Output the full listing below exactly; the images stay out.

BEGIN EXERCISE DATA

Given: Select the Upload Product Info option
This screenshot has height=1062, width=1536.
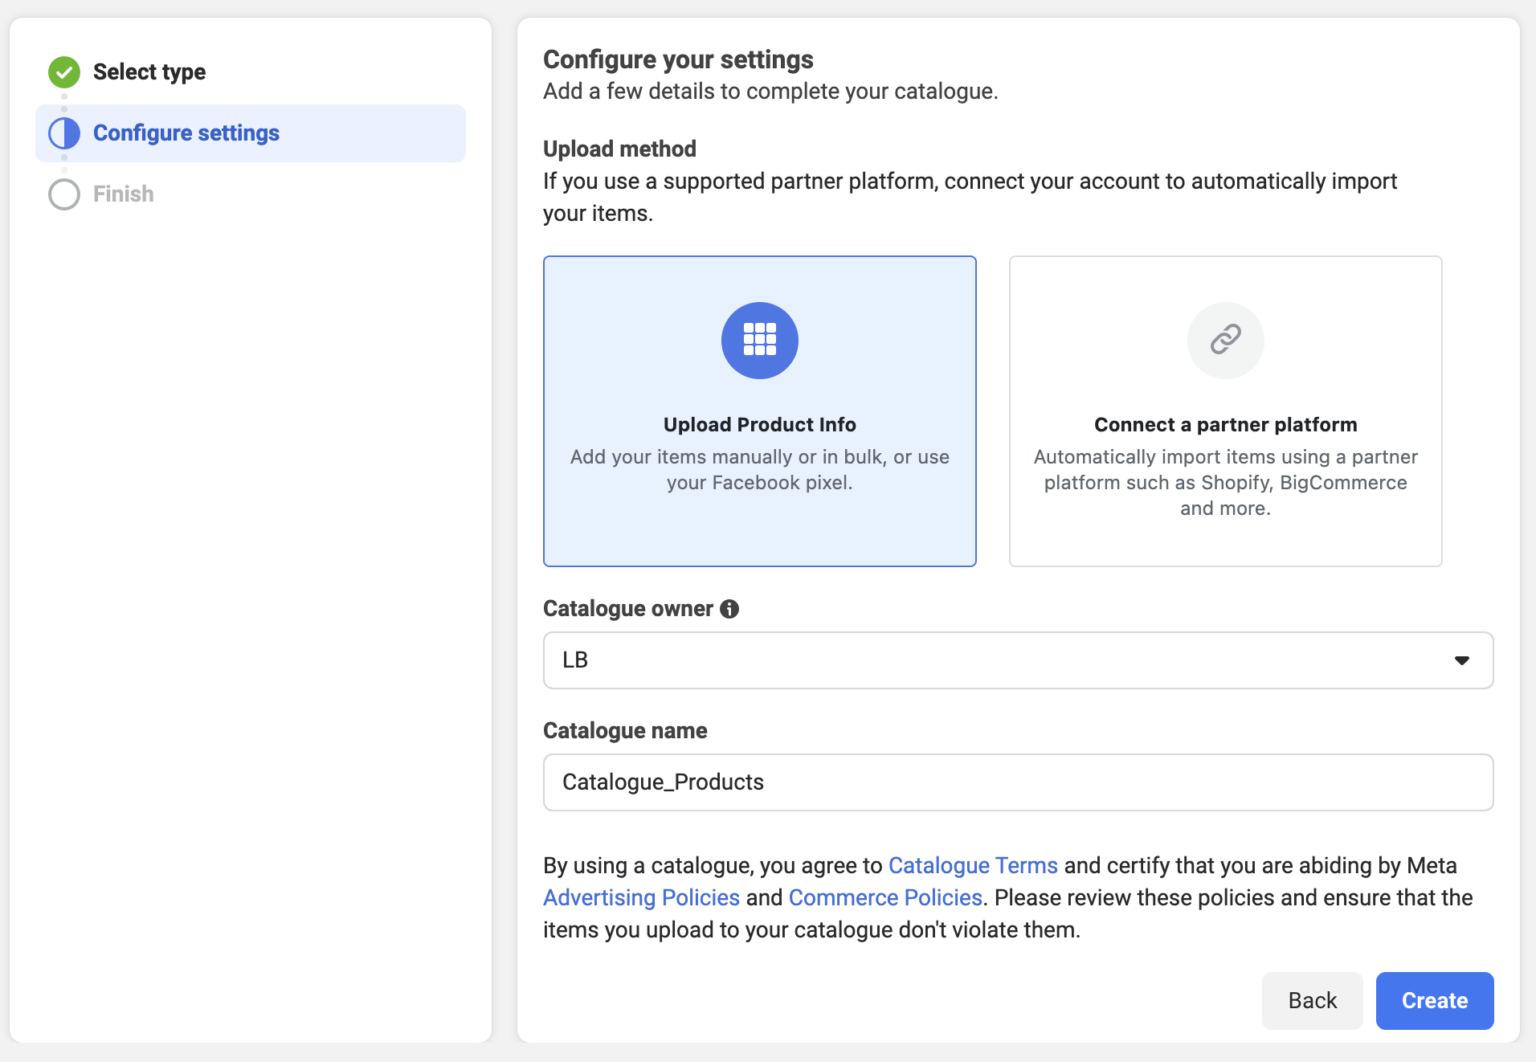Looking at the screenshot, I should click(x=759, y=411).
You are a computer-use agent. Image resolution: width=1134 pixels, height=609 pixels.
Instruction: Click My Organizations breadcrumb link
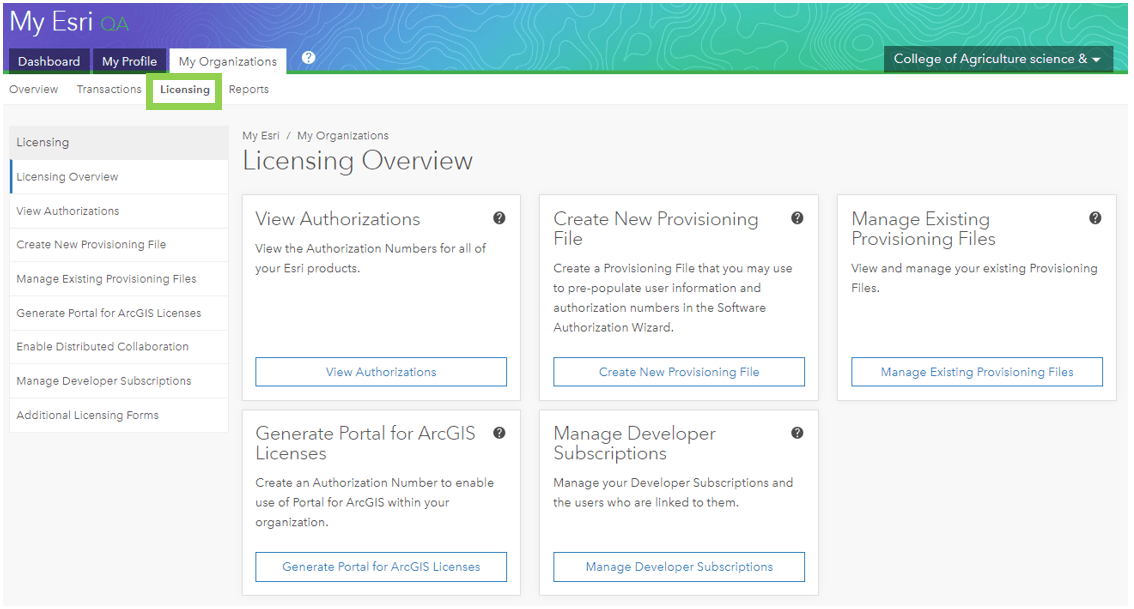[343, 136]
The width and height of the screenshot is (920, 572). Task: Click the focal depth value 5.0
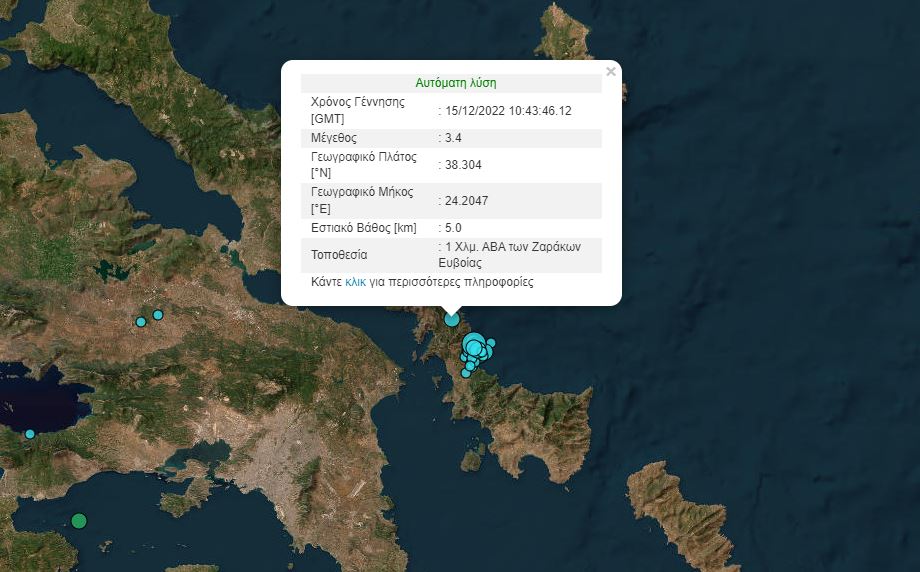453,228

END EXERCISE DATA

### [EXERCISE RESPONSE]
Given: Select the Upload Product Info option
This screenshot has height=1062, width=1536.
Looking at the screenshot, I should click(x=759, y=411).
You are a computer-use agent. Image resolution: width=1134 pixels, height=609 pixels.
Instruction: Click My Organizations breadcrumb link
[343, 136]
The width and height of the screenshot is (920, 572). Task: Click the focal depth value 5.0
453,228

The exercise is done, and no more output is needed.